** BEGIN MATERIAL FOR THIS EXERCISE **

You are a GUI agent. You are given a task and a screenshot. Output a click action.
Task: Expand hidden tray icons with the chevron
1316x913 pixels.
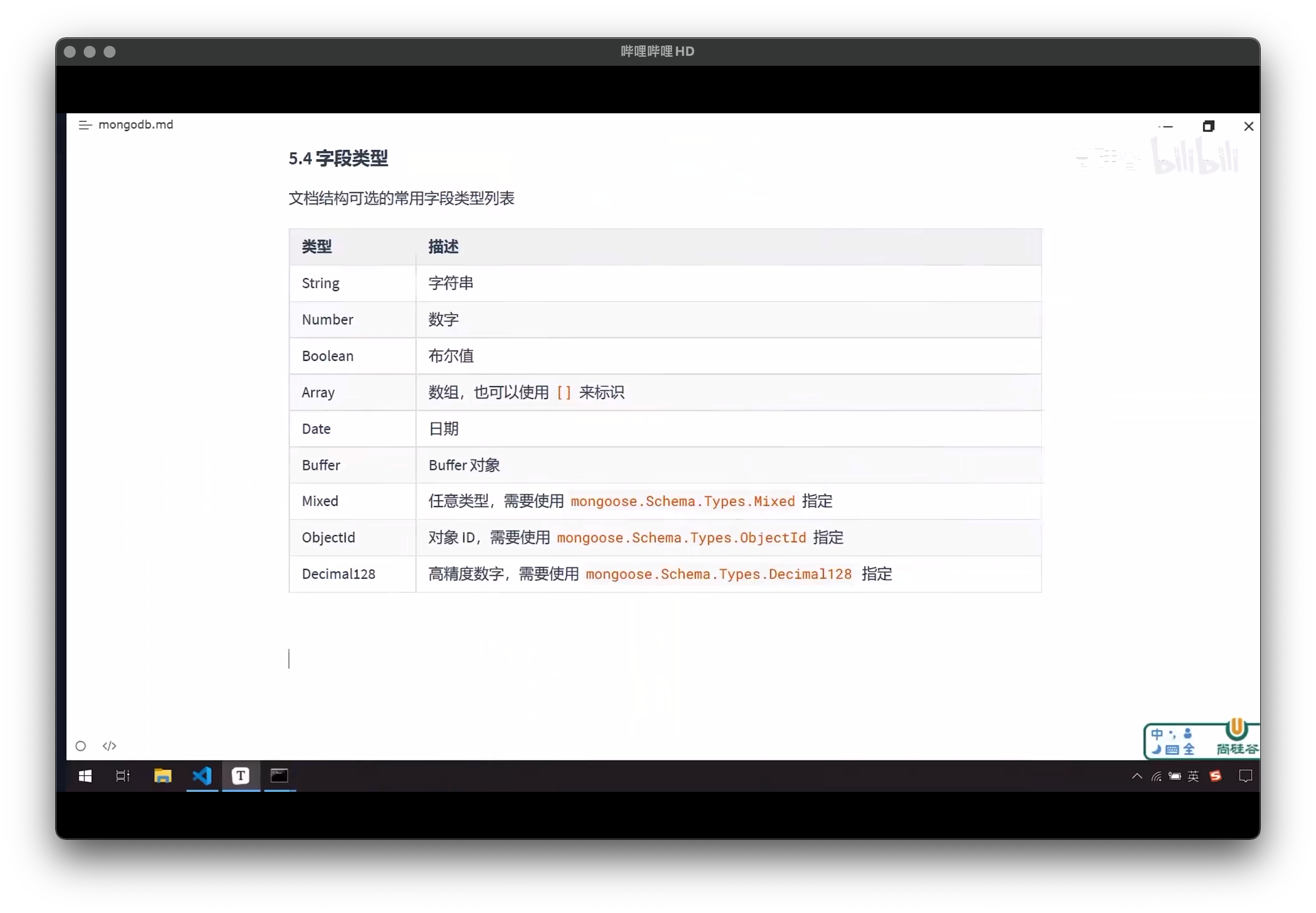tap(1137, 776)
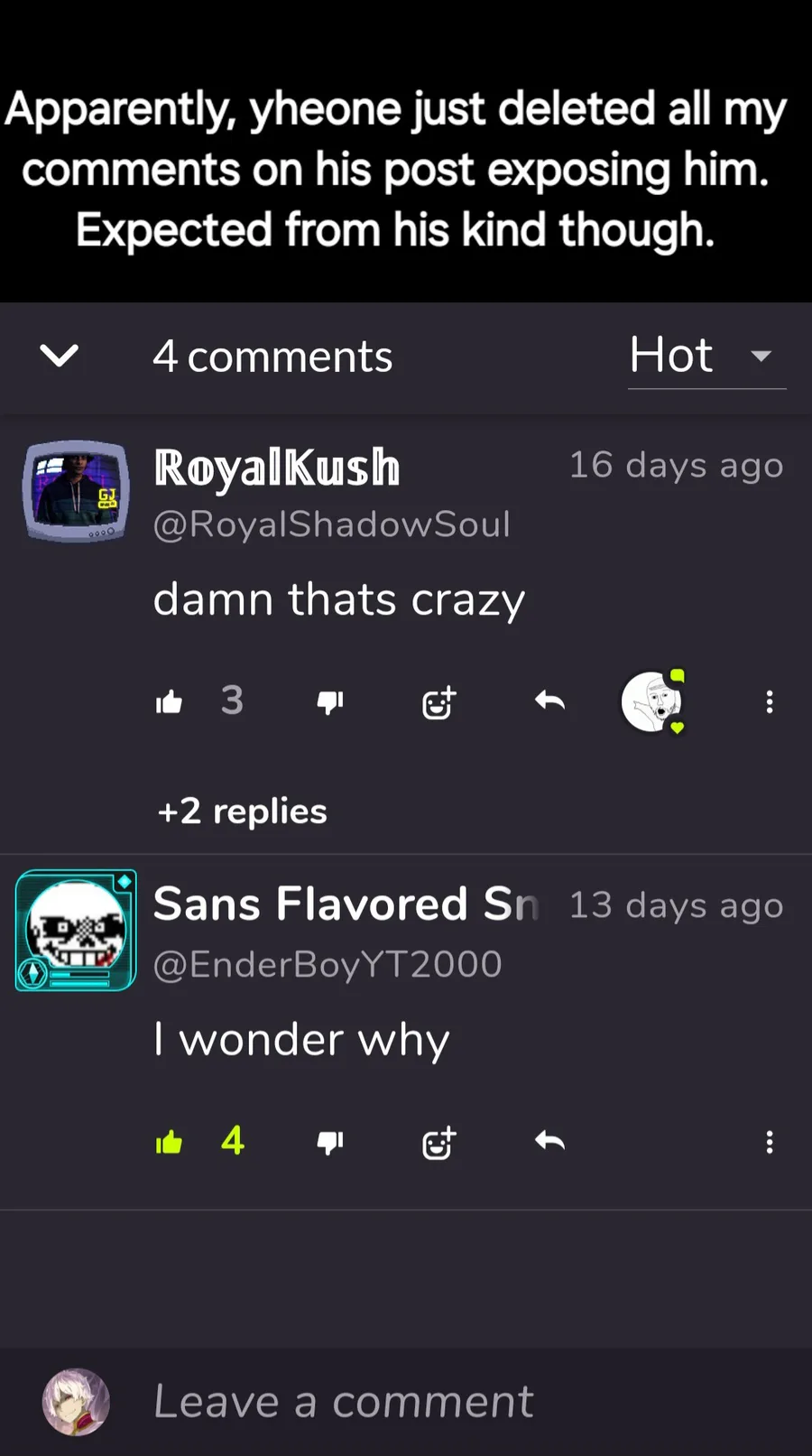Open three-dot menu on Sans Flavored comment

coord(770,1143)
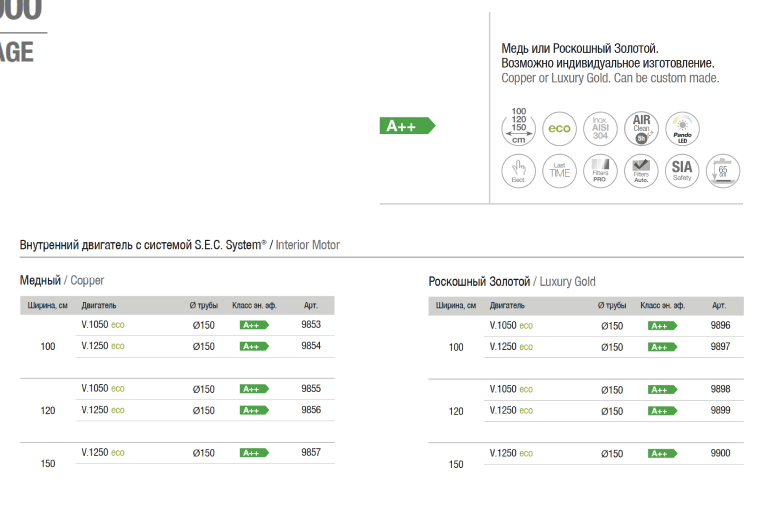Click the SIA Safety icon

pos(682,170)
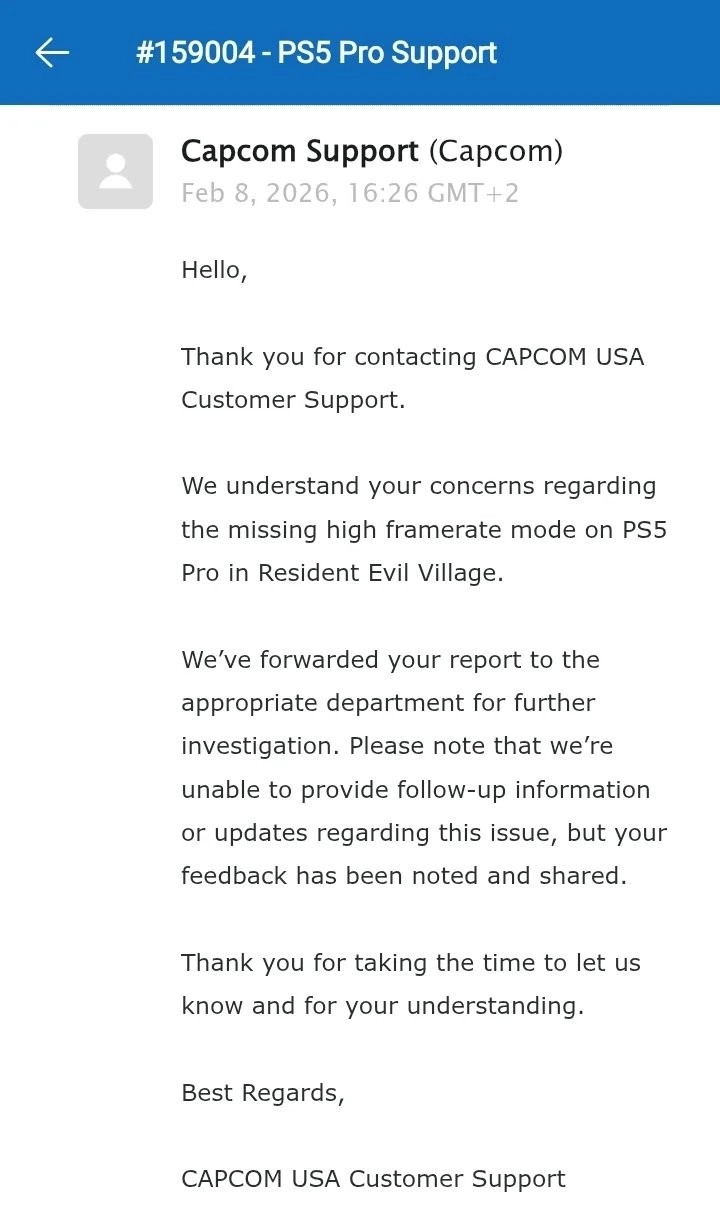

** END MATERIAL FOR THIS EXERCISE **

■ **OBJECTIVE**
Lay out each line of the data as a string in a JSON list, skipping blank lines and leaving out the pictures.

■ **SOLVED PROBLEM**
[
  "You are a GUI agent. You are given a task and a screenshot. Output a click action.",
  "Task: Expand hidden tray icons with the chevron",
  "1316x913 pixels.",
  "tap(1137, 776)",
  "Open three-dot menu on Sans Flavored comment",
  "coord(770,1143)",
  "Click the SIA Safety icon",
  "pos(682,170)"
]